**Aim of the exercise:** Using the listing below, copy exactly the lines from the one containing "[Сохранить поиск] (20, 444)" to the one containing "Search Engine Optimization (182, 2432)", both lines included, and no others.
════════════════
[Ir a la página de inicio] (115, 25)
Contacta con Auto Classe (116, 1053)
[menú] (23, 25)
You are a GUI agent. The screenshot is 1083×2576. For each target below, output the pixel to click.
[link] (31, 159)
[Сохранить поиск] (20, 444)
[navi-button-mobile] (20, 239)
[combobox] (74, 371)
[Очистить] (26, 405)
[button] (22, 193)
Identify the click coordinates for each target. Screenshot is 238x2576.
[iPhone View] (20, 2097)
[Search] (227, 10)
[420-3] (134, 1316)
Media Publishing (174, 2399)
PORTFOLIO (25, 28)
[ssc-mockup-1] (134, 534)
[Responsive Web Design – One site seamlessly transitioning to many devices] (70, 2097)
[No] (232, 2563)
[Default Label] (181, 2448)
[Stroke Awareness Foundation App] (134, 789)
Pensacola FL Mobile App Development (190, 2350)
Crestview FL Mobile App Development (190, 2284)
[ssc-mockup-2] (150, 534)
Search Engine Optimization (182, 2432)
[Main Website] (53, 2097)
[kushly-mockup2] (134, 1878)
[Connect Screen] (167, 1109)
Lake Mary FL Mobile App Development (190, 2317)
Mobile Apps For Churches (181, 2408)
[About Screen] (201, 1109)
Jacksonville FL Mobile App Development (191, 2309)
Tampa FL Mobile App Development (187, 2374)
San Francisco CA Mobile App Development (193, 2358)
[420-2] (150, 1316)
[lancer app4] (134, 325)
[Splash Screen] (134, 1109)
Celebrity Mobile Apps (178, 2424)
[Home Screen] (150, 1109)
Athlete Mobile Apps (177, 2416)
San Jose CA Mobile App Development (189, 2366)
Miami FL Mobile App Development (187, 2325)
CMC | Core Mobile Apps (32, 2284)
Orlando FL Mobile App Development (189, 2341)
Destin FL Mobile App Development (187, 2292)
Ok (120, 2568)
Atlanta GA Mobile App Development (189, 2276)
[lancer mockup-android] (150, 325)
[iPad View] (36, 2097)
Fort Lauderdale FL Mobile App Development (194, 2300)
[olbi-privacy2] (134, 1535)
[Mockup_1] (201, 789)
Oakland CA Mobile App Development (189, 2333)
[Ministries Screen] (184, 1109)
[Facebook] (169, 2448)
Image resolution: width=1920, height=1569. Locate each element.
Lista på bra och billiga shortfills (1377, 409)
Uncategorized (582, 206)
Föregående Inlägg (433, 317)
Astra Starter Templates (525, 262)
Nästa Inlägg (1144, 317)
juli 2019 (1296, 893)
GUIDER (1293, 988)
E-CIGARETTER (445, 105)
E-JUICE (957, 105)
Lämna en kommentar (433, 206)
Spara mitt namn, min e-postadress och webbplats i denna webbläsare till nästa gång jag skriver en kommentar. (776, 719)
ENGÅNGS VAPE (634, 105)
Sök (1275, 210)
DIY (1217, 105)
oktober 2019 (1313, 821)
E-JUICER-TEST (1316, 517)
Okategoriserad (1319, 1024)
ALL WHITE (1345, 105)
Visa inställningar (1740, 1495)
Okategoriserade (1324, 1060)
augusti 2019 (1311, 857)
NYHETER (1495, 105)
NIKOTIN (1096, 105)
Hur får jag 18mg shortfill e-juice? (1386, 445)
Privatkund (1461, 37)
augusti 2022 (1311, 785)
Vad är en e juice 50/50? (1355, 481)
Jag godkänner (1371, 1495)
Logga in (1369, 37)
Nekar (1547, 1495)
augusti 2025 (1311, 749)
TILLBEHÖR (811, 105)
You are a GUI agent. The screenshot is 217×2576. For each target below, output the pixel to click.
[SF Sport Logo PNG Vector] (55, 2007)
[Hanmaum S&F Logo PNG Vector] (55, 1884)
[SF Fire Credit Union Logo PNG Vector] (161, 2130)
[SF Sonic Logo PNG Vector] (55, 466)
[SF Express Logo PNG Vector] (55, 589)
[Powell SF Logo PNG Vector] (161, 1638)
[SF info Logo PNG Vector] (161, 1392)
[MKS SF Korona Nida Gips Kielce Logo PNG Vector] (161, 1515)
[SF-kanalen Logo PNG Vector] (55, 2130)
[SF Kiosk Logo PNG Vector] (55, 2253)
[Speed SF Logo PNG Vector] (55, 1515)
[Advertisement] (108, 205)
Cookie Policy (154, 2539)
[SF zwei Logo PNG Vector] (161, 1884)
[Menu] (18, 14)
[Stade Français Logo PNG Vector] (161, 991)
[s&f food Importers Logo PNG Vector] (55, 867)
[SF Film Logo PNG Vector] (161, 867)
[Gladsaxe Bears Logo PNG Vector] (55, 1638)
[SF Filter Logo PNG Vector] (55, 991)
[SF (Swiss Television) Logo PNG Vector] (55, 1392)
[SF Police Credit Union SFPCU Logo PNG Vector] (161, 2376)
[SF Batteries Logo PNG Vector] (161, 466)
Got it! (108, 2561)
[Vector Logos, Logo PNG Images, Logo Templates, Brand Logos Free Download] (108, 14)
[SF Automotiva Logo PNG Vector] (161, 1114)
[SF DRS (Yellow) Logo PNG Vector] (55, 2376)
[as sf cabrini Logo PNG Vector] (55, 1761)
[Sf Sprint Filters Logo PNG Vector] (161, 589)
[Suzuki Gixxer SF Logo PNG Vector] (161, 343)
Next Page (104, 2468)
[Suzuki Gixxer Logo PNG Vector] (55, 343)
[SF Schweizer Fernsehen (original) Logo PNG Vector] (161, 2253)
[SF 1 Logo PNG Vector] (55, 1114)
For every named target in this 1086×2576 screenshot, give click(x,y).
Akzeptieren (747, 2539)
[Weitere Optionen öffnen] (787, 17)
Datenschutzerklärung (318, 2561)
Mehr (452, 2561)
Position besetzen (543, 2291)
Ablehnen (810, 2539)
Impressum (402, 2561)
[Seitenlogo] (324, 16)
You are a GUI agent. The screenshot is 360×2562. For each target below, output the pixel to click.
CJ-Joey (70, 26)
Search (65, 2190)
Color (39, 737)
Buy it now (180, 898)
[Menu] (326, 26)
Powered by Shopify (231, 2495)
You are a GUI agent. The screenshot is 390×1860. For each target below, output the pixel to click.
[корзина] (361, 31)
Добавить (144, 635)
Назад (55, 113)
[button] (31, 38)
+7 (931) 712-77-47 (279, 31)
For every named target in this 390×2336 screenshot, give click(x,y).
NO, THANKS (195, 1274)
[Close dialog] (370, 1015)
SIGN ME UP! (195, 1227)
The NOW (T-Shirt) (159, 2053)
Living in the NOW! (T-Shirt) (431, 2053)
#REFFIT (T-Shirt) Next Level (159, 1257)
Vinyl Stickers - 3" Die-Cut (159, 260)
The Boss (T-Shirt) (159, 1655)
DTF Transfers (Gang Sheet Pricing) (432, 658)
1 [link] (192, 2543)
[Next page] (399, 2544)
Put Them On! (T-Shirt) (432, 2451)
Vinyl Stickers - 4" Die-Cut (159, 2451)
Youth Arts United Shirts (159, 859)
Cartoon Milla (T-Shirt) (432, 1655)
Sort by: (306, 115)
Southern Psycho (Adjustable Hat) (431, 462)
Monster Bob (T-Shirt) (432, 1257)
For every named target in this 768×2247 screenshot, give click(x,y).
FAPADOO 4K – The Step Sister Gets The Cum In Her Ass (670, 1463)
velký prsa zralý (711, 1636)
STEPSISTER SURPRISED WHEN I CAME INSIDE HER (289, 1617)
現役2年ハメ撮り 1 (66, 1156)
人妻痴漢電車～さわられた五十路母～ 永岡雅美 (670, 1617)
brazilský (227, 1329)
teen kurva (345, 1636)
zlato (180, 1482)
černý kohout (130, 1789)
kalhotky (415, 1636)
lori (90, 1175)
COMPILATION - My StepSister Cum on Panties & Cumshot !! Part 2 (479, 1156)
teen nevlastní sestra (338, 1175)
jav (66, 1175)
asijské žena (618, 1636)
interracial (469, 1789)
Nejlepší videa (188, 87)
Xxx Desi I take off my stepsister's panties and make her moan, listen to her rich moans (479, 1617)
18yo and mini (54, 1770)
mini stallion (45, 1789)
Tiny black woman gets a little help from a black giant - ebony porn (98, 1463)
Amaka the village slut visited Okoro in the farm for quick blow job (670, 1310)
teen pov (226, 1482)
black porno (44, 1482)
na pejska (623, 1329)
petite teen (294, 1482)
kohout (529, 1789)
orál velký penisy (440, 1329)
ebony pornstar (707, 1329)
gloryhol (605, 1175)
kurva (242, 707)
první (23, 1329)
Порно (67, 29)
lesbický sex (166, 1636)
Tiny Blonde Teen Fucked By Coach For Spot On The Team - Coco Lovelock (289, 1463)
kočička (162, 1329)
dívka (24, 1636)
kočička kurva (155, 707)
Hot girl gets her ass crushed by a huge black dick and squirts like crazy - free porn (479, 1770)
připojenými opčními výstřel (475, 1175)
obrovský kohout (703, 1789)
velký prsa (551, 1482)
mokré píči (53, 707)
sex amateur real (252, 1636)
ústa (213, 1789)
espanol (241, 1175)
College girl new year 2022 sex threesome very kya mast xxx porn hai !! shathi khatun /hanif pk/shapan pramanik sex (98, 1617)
════════════════
**Written answer:**
[Сохранить поиск] (20, 444)
[navi-button-mobile] (20, 239)
[combobox] (74, 371)
[Очистить] (26, 405)
[button] (22, 193)
Identify the click coordinates for each target. Screenshot is 238x2576.
[iPhone View] (20, 2097)
[Search] (227, 10)
[420-3] (134, 1316)
Media Publishing (174, 2399)
PORTFOLIO (25, 28)
[ssc-mockup-1] (134, 534)
[Responsive Web Design – One site seamlessly transitioning to many devices] (70, 2097)
[No] (232, 2563)
[Default Label] (181, 2448)
[Stroke Awareness Foundation App] (134, 789)
Pensacola FL Mobile App Development (190, 2350)
Crestview FL Mobile App Development (190, 2284)
[ssc-mockup-2] (150, 534)
Search Engine Optimization (182, 2432)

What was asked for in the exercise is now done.